> **TEKS BACAAN**
_____
Dari sektor skenario, Reply 1988 sangat cerdik dalam mempermaikan pentonton. Reply 1988 mencitpakan dualisme keyakinan tanpa satu diantaranya sebagai pihak yang salah--yang biasanya dipegang karakter antagonis. Alur maju mundur terjalin dengan tepat dan nyaman, membuat penonton tertarik untuk selalu memperhatikan hal-hal minor di dalam plot yang tidak langsung dijelaskan. Penonton dibuat untuk terkejut namun dalam keadaan siap. Selain itu, Reply 1988 juga berpegang pada satu benang besar yang membawa kejutan utama--seperti pada seri Reply sebelumnya--dalam hal menebak suami tokoh wanita utama. Teknik melepaskan untaian benang paling besar ini mirip dengan yang digunaan Edwin dalam 'Aruna dan Lidahnya' (2018). Penonton dipaksa untuk memegang dugaan atau hipotesis, namun dilimpahkan dengan banyak ragu-ragu sampai kepastian itu datang sendiri. Paling tidak itu yang saya tangkap. Durasi 1,5 jam di setiap episode sangat cukup bagi Reply 1988 untuk menciptakan banyak intrik, baik yang muncul dan selesai dalam episode yang sama, atau dibiarkan reda namun berlanjut di episode selanjutnya. Meskipun ada beberapa konsistensi kondisi yang melemah begitu terjadi ledakan--seperti No-Eul yang sudah tidak lagi sering menjemput ayahnya setelah kejadian besar di keluarga Doek-Soen, saya belum menemukan plothole dalam Reply 1988. Komedi semi-sureal yang dihadirkan juga masih dalam rentang logika yang bisa diterima. Sayangnya, film ini menuju akhir justru menguraikan terlalu banyak hal baru yang terasa mentah--mungkin karena tidak dibangun situasinya dari jauh-jauh episode. Bahkan beberapa hanya membesit dan memiliki penyelesaian dengan makna yang timpang dibanding kekuatan intrik ysng telah selesai sebelum-sebelumnya.

Dalam barisan pemeran, Hyeri tampil cemerlang dan berhasil merengsek ke dalam memori penonton mengenai Doek-Sun, paling tidak sampai episode akhir. Ryu Jun-Yeol juga berhasil menciptakan karakter paling butuh yang menolak empati. Juga Lee Dong-Hwi yang tak kebagian porsi dalam benang merah utama, namun berhasil menjadi karakter terpercaya yang ketiadaannya akan membuat serial ini terasa ganjil. Begitu juga tokoh lainnya dan hampir semua pemeran pendukung yang punya poin penting. Dibanding film, serial punya waktu lebih banyak untuk mematenkan karakter, daripada film yang hanya sebatas satu sampai dua jam. Melalui Reply 1988, Ra Mi-Ran berhasil mendapat nominasi aktris terbaik dalam Beksang. Mi-Ran berhasil membawakan rentang gestur dan perasaan yang lebih beragam dibanding yang lain--selain Hyeri--dalam serial ini. Meskipun paling cakep tetep tante Il-Hwa hehee. Di luar itu semua, ensambel pemeran dalam Reply 1988 gila-gilaan. Tak ada yang rasanya hadir dipaksakan, atau sia-sia, atau terlalu mendominasi, atau kekurangan porsi, atau lainnya. Shin Won-Ho sepertinya memang gemar dan telah menjadi piawai bermain ensambel dengan jumlah lingkaran pemeran utama yang ramai.
_____
> **ITEM YANG DISEDIAKAN**
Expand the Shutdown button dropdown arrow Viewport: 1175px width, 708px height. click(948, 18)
_____
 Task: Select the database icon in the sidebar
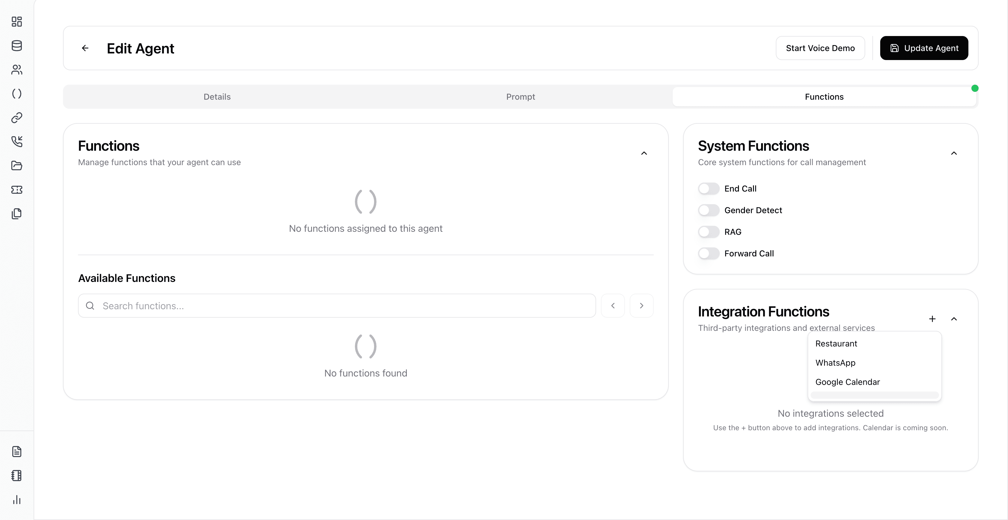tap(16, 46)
_____
> **RINCIAN TUGAS**
Ringkaslah paragraf teks bacaan yang diawali "Dalam barisan pemeran" menjadi daftar poin singkat yang tetap memuat fakta-fakta utamanya.

> **JAWABAN LATIHAN**
- Hyeri tampil cemerlang sebagai Doek-Sun dan melekat di ingatan penonton, setidaknya hingga episode akhir.
- Ryu Jun-Yeol berhasil menghadirkan karakter yang menolak empati.
- Lee Dong-Hwi tidak mendapat porsi dalam benang merah utama, tetapi menjadi karakter terpercaya yang ketiadaannya akan membuat serial ini terasa ganjil.
- Tokoh lain dan hampir semua pemeran pendukung memiliki poin penting.
- Serial punya waktu lebih banyak untuk memantapkan karakter dibanding film yang hanya berdurasi satu sampai dua jam.
- Ra Mi-Ran meraih nominasi aktris terbaik di Beksang lewat Reply 1988. Rentang gestur dan perasaan yang dibawakannya lebih beragam dibanding pemeran lain, selain Hyeri.
- Tante Il-Hwa dinilai sebagai yang paling cakep.
- Ensambel pemerannya luar biasa. Tak ada pemeran yang terasa dipaksakan, sia-sia, terlalu mendominasi, atau kekurangan porsi.
- Shin Won-Ho tampaknya gemar dan piawai menggarap ensambel dengan lingkaran pemeran utama yang ramai.